Considerações sobre o livro de Rodrigo Nunes

No livro Nem vertical nem horizontal: uma teoria da organização política, Rodrigo Nunes afirma: “a melhor forma de fortalecer a atividade local não é focar na construção de organizações por si só, sem um propósito claro, mas partir de apostas estratégicas concretas e deixar o trabalho envolvido na sua execução ditar as necessidades organizacionais”.

Isso coloca a ênfase mais na estratégia em vez de ser nas estruturas organizacionais, para alcançar suas metas. Promove a fidelidade a uma base social, uma análise e um plano geral de ação sobre a identidade do grupo.

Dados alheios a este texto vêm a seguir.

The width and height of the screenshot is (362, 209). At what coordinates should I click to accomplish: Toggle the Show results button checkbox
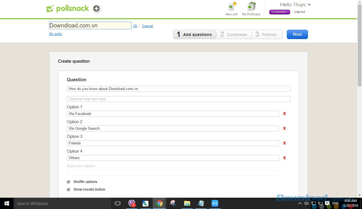click(68, 189)
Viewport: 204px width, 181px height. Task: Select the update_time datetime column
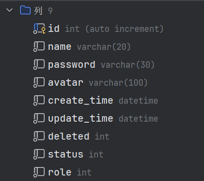(x=103, y=119)
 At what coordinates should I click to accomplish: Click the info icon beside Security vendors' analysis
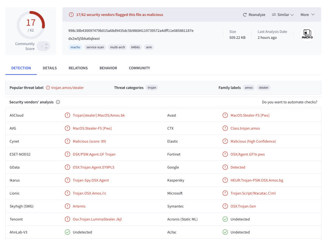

O importante é o trabalho ser feito, não quem o faz. A força de um núcleo organizador não reside no tamanho dos seus membros em si, mas naquilo capaz de ele realizar.

Uma meta estratégica é parcial não no sentido de se restringir a uma pequena escala ou a uma única questão local, mas no sentido de não saber como todas as mudanças acontecem. Em parte, trata-se de processamento de informações: há um limite de assuntos ser mantidos em foco a qualquer momento.

É preciso saber por onde começar. Desenvolver uma compreensão mais apurada de partes específicas do “quebra-cabeça” social tem também a ver com a capacidade de agir: dividir o objetivo sistêmico mais amplo em intervenções específicas possíveis de planejar, organizar e desenvolver.

O leitor atento percebe a ciência da complexidade apoiar a ciência política utilizada pela análise de Rodrigo Nunes. Ela é uma abordagem transdisciplinar capaz de explorar sistemas complexos e dinâmicos e oferecer insights valiosos para a ciência política.

A ciência da complexidade permite a construção de modelos de análise, considerando a interconexão e a interdependência de diferentes elementos em sistemas políticos. Esses modelos podem capturar dinâmicas não-lineares e emergentes, melhorando a compreensão de como mudanças em uma parte do sistema afetam o todo.

Também é útil na análise de redes sociais, identificando padrões de interconexão entre atores políticos, partidos, organizações e cidadãos. Isso ajuda a compreender melhor as relações de poder, alianças e influências, as quais configuram o cenário político de maneira dinâmica, isto é, variável ao longo do tempo.

Abordagens complexas podem ser aplicadas ao estudo do comportamento eleitoral, considerando as influências mutáveis e inter-relacionadas capazes de moldar as escolhas dos eleitores. Inclui fatores como opiniões públicas, redes sociais e influências culturais.

O método da ciência da complexidade auxilia a elaborar estratégias para a resolução de conflitos, considerando a natureza dinâmica e adaptativa dos sistemas sociais e políticos. Abordagens mais flexíveis são desenvolvidas para lidar com situações complexas.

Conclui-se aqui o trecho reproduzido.